Page 1 of 1

Dell ESXi Host Hardware Status

PostPosted: Wed Nov 07, 2018 1:13 pm
by parweez
I am seeing this error on 2 out of 6 of my hosts which are dell poweredge m620s. Does anyone have a clue on to why this is happening?

Re: Dell ESXi Host Harware Status

PostPosted: Wed Nov 07, 2018 5:00 pm
by npolovenko
@parweez, Is this an snmp based check? These timeouts could indicate either a very slow response from the server or some kind of networking issue. I'd start by increasing the timeout value for this check from 60 to 120 seconds and see if the errors go away. You'd also need to increase the timeout in the /usr/local/nagios/etc/nagios.cfg.

Re: Dell ESXi Host Harware Status

PostPosted: Thu Nov 08, 2018 9:49 am
by parweez
It is using snmp. If it's a network issue how come the plugin works most of the time but doesn't work in very small intervals?

Re: Dell ESXi Host Harware Status

PostPosted: Thu Nov 08, 2018 11:28 am
by npolovenko
@parweez, Sometimes flooded network causes issues where communication between two servers will come in and out. Or the monitored server might be getting overloaded and stops responding to SNMP queries. I'd try to turn on the SNMP debugging on your Dell server and look for any errors.

Re: Dell ESXi Host Harware Status

PostPosted: Thu Nov 08, 2018 12:05 pm
by parweez
Do you know how to do snmp debugging on dell poweredge m620s?

Re: Dell ESXi Host Harware Status

PostPosted: Thu Nov 08, 2018 12:57 pm
by npolovenko
@parweez, I don't have a dell poweredge server in the lab. But looks like Dell Troubleshooting Tool might help with SNMP debugging. I might be wrong. The only other way is to check in the owners manual:
https://www.dell.com/support/article/us/en/04/sln311059/dell-troubleshooting-tool?lang=en

Re: Dell ESXi Host Harware Status

PostPosted: Thu Nov 08, 2018 2:43 pm
by parweez
The Dell troubleshooting tool just tests snmp. I used it and it worked on all of the hosts. I also looked at the manual and it didn't have any information on snmp.
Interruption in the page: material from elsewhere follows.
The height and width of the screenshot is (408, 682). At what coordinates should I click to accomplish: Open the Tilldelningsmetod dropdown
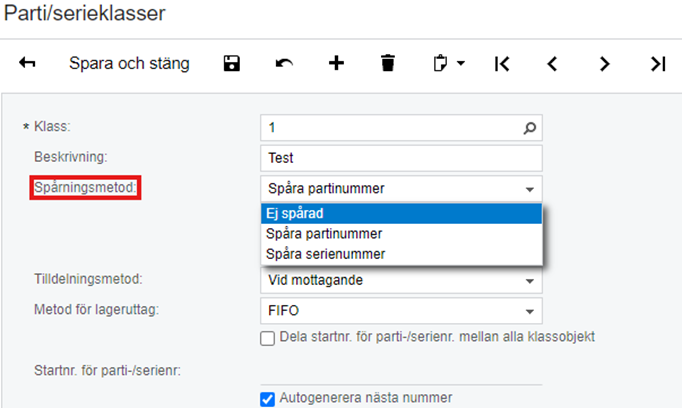pyautogui.click(x=401, y=280)
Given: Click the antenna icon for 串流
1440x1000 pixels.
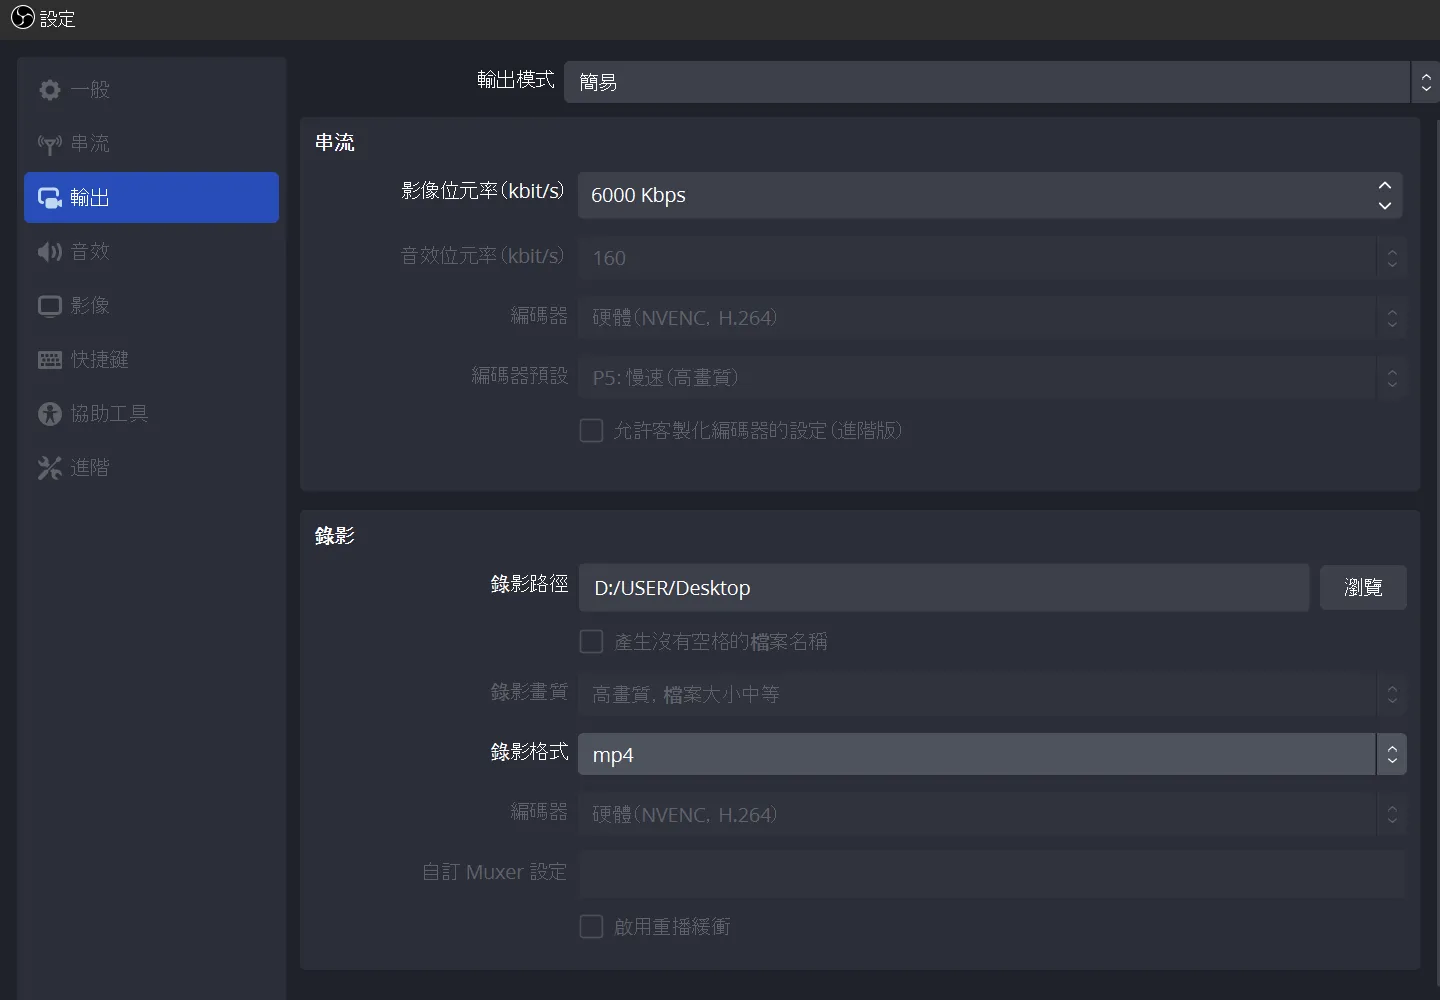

Re: Dell ESXi Host Hardware Status

PostPosted: Thu Nov 08, 2018 4:52 pm
by parweez
Do you have any other ideas?

Re: Dell ESXi Host Hardware Status

PostPosted: Thu Nov 08, 2018 5:12 pm
by npolovenko
@parweez, Yes, let's try increasing the plugin timeout to 120 seconds. You'd also need to increase the service check timeout in the /usr/local/nagios/etc/nagios.cfg file. Please show me the service definition + command for this check.
PS: I couldn't find the information on how to enable SNMP logging either. If increasing the timeout on the plugin's won't work I recommend contacting the manufacturer with this question.